Perquisitions chez Claude Guéant : à la recherche du spectre de Mouammar Kadhafi

Les locaux de Claude Guéant, perquisitionnés hier dans l'affaire Tapie/Lagarde (lire ici), l'ont également été dans l'enquête préliminaire sur les accusations de financement illicite de la campagne présidentielle de Nicolas Sarkozy en 2007.

A huit jours du second tour de l'élection présidentielle de 2012, Mediapart avait publié un document choc, attribué à un ex-dignitaire libyen, affirmant que Mouammar Kadhafi avait accepté de financer pour "50 millions d'euros" la campagne de Nicolas Sarkozy en 2007. La perquisition intervenue hier chez Claude Guéant s'inscrit dans le cadre de l'enquête ouverte après une plainte pour faux et usage de faux de l'ancien chef de l’État contre le site dirigé par Edwy Plenel. L'enquête avait été élargie en janvier afin de permettre l'audition de l'intermédiaire Ziad Takieddine, lequel avait affirmé détenir les preuves d'un financement par la Libye de la campagne de M. Sarkozy.

M. Takieddine, plusieurs fois mis en examen dans le volet financier de l'affaire Karachi (lire ici), a fait ces déclarations le 19 décembre dernier au juge Renaud Van Ruymbeke, qui les a transmises au parquet. L’intermédiaire a aussi affirmé que plusieurs rencontres avaient eu lieu avant l'élection présidentielle entre Bechir Saleh, alors secrétaire particulier de Mouammar Kadhafi, et Claude Guéant, alors directeur de cabinet du ministre de l'Intérieur Nicolas Sarkozy. M. Guéant avait réagi en évoquant des « affabulations ».

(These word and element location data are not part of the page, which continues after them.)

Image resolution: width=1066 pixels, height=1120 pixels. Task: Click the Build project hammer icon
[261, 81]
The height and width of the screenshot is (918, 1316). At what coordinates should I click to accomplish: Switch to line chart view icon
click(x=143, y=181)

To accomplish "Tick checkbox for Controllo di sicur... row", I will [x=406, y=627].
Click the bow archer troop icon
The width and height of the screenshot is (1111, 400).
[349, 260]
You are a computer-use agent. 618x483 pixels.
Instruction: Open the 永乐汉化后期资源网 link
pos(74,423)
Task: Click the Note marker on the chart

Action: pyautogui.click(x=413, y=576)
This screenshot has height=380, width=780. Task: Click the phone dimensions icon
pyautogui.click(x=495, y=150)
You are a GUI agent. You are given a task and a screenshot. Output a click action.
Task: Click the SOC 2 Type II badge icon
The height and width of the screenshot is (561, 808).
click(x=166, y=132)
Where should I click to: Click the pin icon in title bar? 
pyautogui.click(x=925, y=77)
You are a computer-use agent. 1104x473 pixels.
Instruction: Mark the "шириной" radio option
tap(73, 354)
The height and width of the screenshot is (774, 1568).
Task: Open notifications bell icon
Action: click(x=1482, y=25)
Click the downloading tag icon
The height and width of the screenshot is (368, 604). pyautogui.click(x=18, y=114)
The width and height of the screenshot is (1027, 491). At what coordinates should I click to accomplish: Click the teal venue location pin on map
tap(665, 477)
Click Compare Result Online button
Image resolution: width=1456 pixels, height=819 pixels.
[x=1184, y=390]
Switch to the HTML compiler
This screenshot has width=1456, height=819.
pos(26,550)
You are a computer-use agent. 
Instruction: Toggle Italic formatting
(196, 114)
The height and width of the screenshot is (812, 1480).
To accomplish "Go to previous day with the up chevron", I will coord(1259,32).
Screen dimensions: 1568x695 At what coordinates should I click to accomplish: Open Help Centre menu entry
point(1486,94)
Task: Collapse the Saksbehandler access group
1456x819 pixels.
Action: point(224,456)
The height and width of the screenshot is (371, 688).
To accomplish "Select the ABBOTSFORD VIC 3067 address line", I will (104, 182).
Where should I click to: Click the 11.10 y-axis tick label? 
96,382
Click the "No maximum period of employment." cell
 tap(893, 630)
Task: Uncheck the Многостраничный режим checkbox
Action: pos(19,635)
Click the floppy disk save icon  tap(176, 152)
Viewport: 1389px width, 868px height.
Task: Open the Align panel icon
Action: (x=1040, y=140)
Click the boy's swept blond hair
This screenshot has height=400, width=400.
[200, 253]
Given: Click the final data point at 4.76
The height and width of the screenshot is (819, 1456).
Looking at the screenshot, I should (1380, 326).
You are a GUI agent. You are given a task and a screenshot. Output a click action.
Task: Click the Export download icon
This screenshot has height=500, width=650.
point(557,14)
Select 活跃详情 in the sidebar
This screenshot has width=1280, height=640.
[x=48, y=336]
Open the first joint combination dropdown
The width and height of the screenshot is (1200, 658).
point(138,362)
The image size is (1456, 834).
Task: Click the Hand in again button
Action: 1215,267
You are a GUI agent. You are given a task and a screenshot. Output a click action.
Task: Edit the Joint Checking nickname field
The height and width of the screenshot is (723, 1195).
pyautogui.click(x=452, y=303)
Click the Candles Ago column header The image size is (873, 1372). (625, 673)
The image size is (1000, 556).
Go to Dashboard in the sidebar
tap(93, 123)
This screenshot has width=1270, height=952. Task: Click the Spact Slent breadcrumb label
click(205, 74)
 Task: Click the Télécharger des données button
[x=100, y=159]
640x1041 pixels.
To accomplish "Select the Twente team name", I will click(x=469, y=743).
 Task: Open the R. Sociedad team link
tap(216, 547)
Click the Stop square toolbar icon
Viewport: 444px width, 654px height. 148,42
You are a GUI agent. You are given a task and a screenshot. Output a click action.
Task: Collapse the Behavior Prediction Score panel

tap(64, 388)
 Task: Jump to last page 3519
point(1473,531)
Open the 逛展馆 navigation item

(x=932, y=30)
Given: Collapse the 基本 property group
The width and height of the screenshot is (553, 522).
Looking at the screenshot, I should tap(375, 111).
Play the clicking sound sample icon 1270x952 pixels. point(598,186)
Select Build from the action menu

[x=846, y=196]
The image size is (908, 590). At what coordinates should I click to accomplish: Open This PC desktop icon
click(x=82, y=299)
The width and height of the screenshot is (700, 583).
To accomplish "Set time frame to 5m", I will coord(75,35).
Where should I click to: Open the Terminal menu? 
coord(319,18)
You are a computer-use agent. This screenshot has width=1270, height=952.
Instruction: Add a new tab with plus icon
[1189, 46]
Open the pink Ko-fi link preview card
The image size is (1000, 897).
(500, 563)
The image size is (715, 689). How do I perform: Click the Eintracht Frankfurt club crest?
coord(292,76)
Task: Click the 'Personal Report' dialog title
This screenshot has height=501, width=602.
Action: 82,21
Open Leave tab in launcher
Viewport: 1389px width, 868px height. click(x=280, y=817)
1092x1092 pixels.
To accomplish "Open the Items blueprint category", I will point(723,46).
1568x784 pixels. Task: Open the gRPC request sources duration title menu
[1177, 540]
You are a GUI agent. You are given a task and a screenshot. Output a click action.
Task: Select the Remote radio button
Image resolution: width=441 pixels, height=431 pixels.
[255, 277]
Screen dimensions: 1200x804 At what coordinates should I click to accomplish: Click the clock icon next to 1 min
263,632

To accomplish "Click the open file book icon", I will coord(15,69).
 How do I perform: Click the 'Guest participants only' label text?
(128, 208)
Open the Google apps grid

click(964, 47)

Des dignitaires libyens prêts à témoigner

Maître Marcel Ceccaldi avait indiqué fin janvier au procureur de Paris que plusieurs anciens dignitaires du régime étaient prêts à témoigner sur ces graves accusations, d’autant plus troublantes que le ministre libyen du pétrole, un certain Choukri Ghanem, ancien proche de Mouammar Kadhafi -qui avait rompu avec le dictateur en mai 2011 et s’était installé en Autriche- avait été retrouvé noyé dans le Danube au mois de mai de l’année dernière. "Selon nos informations, la famille de Choukri Ghanem était apparemment en contact avec un journaliste étranger", avait alors affirmé Roman Hahslinger, porte-parole de la police de Vienne, en présentant à la presse les premiers éléments de l’autopsie du corps.

Une mort supecte

"Ce journaliste a parlé à un média à Vienne, qui a ensuite relayé l’information erronée selon laquelle Choukri Ghanem était mort dans son appartement", avait conclu le policier. "Ghanem fut surtout l’un des acteurs clés de la diplomatie menée pour réconcilier le régime libyen avec l’Europe, et en particulier avec la France", avait pour sa part écrit Mediapart. "À partir de 2003, il engage une politique de libéralisation de l’économie et la privatisation partielle du secteur public", poursuivait le site, qui concluait : "Ce décès suspect d’un des hommes forts du régime Kadhafi survient alors que plusieurs enquêtes sensibles visent les ventes d’armes et de pétrole entre l’Europe et la Libye, et au lendemain des révélations de Mediapart". Aujourd’hui, on est en droit de s’interroger sur ces perquisitions très médiatiques. Car dans ce type d’affaires, il n’y jamais de dossiers proprement étiquetés "financement de Kadhafi", que ces dossiers soient cartonnés ou numériques. Mais la justice avance.